Un rapprochement inattendu entre la droite et l’extrême droite au sein du Parlement européen pourrait s'avérer déterminant pour l'avenir de la politique migratoire européenne. Un texte proposé, qui inclut la création de hubs de retour pour les migrants, est sur le point d'être voté. Actuellement, environ 20% des décisions d'expulsion de migrants sont exécutées au sein de l'UE, une statistique souvent mise en avant par les partisans d'une ligne stricte.
Selon une analyse de Sud-Ouest, le Parlement européen pourrait entériner cette semaine un allongement des mesures sévères visant à renforcer le contrôle des frontières.
En mars 2025, la Commission européenne a proposé un plan qui vise à accroître le nombre d'expulsions. Ce plan permettrait notamment aux États membres d'établir des centres pour migrants en dehors de l'UE, accueillant ceux dont la demande d'asile a été rejetée.
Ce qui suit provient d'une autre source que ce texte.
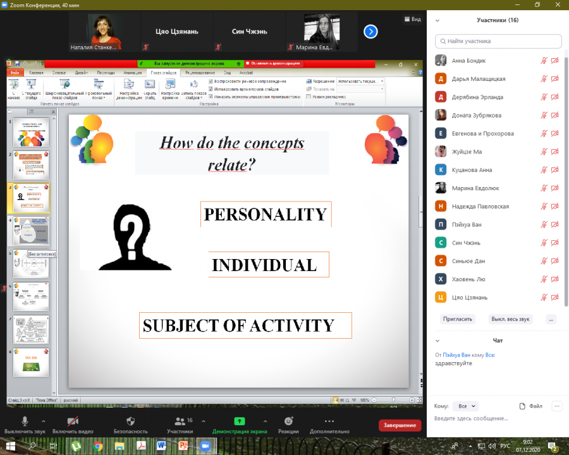Enable Режим докладчика checkbox

coord(309,97)
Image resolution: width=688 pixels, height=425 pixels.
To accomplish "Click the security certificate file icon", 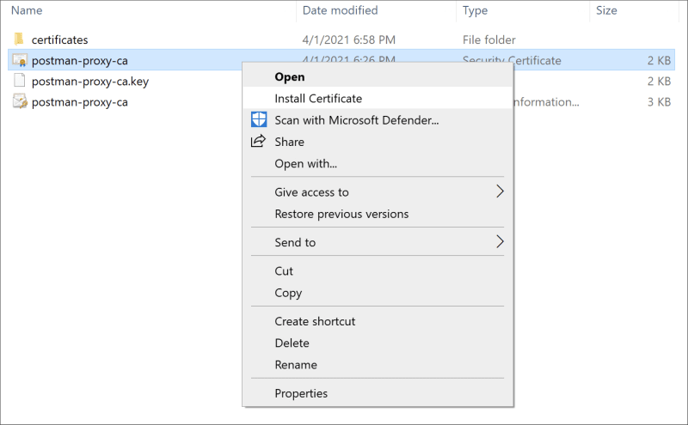I will [x=20, y=60].
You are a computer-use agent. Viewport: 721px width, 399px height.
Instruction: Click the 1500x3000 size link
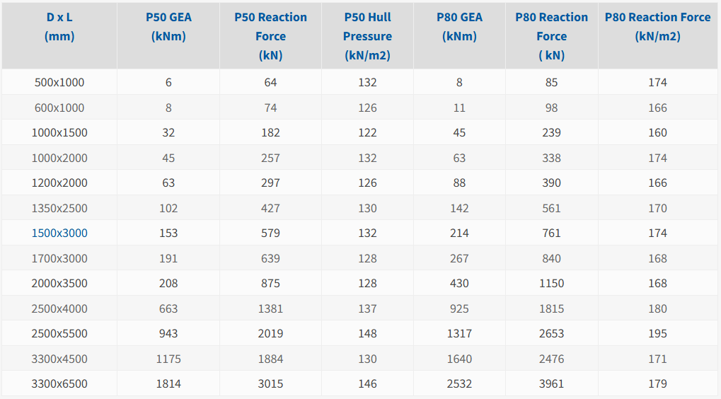[x=59, y=233]
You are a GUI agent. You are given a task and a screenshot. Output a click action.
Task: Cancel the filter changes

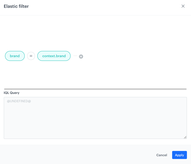click(161, 155)
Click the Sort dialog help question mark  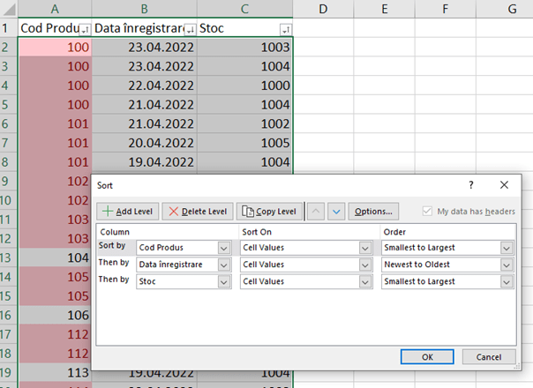point(471,184)
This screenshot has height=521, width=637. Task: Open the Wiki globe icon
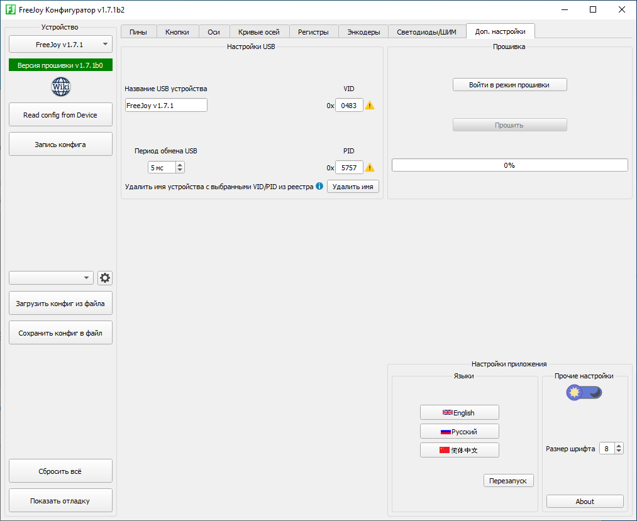pos(61,86)
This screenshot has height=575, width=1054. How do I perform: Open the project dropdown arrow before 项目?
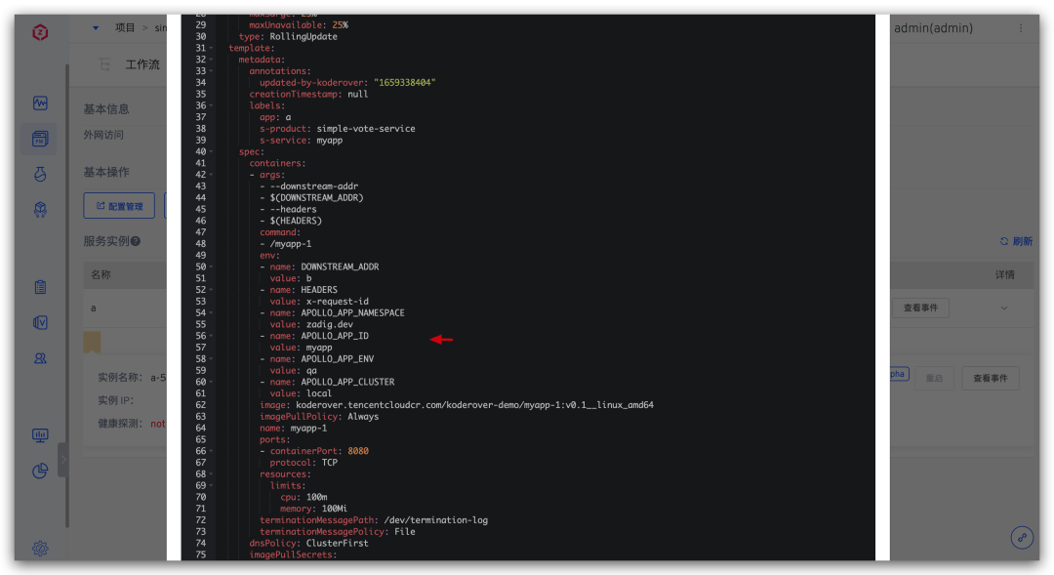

Ces « hubs de retour » ont suscité l'inquiétude de nombreuses associations de défense des droits de l’homme, craignant des violations des droits fondamentaux.
Des mesures controversées
Ces propositions incluent également des règles plus strictes pour les migrants déboutés d’asile qui refusent de quitter le territoire, comme des confiscations de documents d'identité et des interdictions d'entrée prolongées, ce qui soulève des préoccupations éthiques quant à l'application de telles mesures. Silvia Carta, de l'ONG PICUM, a exprimé ses craintes en affirmant : « Ces centres pourraient entraîner une surveillance accrue et une discrimination systématique ».
Des pays comme la France et l'Espagne font partie des sceptiques face à l'efficacité de ces centres, ayant déjà expérimenté des concepts similaires sans succès. D'un autre côté, l'eurodéputé Fabrice Leggeri, du Rassemblement national, applaudit l'initiative, estimant que cela prouve l'érosion du "cordon sanitaire" entre la droite et l'extrême droite au Parlement. Cette situation souligne la montée des unions de droite, qui s'accroissent non seulement dans les débats sur l'immigration mais également sur d'autres enjeux sociétaux.
Un vote imminent
Alors que les divergences persistent, un vote crucial se préparera en plénière jeudi, suite à une alliance de droite et d'extrême droite qui a réussi à pousser une version alternative de cette législation. Des pays comme l'Allemagne et l'Autriche plaident pour un objectif dissuasif, espérant ainsi décourager les migrants à tenter d'entrer en Europe.
En somme, la configuration politique actuelle augure d'un durcissement majeur de l'approche migratoire de l'UE, face à la pression croissante en faveur de mesures restrictives.